Showing posts with label Diterlizzi. Show all posts
Showing posts with label Diterlizzi. Show all posts

Friday, October 7, 2011

More books for young readers


My reading streak wrapped up with two other books that would be about right for older elementary school kids.  I just returned to the library The Evolution of Calpurnia Tate by Jacqueline Kelly, another YA book that has garnered well-deserved praise.  I read multiple recommendations for it, mostly from homeschooling bloggers who like the book’s affirmation of nature study.  Although I wasn’t as moved by it as I was by The Book Thief, it was a delightful read - humorous, clean, well-written. I found nothing objectionable and plenty to commend: the writing, the plot, the humanity of the characters, the look into an exciting period of history.

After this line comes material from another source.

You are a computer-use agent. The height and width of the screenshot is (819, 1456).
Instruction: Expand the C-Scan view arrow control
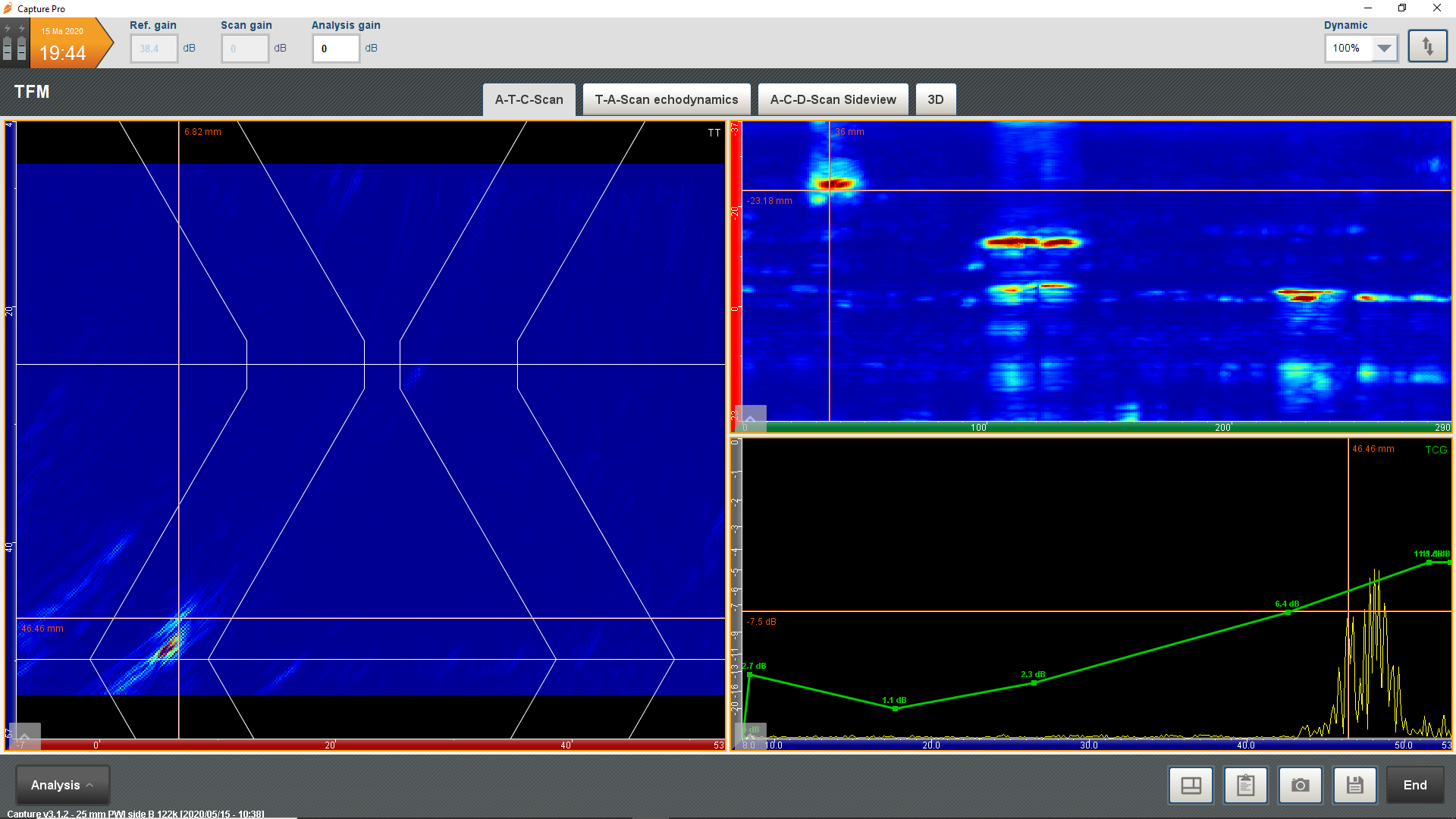coord(750,419)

It kept me from going crazy for four hours while I was imprisoned in the waiting room at the ER waiting to hear about an X-ray that showed no broken bones.

I almost wrote "nothing objectionable," but then an image of some of the puritan home schoolers we've met flashed before me. This book is called "The Evolution," and it addresses the discoveries being made by Charles Darwin at the time of the setting.  The grandfather not only drinks whiskey, but he makes it and lets his preteen granddaughter try some. I suppose there are a number of people who would lump this into the Dangerous Books pile with Harry Potter.

The story follows 11-year-old Callie Tate, the only girl in a family with six boys living in rural Texas in 1899.  Left to her own devices during an especially hot summer, she begins to study grasshoppers.  This awakens a burgeoning interest in the natural world.  Providentially – or by reason of genetics – she happens to have a grandfather who’s an amateur naturalist himself.  The rest of the family avoids him, but Callie up a friendship with the eccentric old man, who has a laboratory full of specimens and a pecan distillery in a shed behind the house. Callie discovers he is a treasure trove of natural history and has corresponded with Charles Darwin.  Together they study the flora and fauna of the area. Grandfather Tate teaches Callie and the reader about the wonders of nature and inspires curiosity and an appreciation for scientific rigor. Although the author spends a lot of time describing plants and insects, she includes enough anecdotes about school, Callie’s brother’s romances, a trip to the fair, and other domestic escapades, to keep the human interest high for readers who aren’t as inspired by species of vetch.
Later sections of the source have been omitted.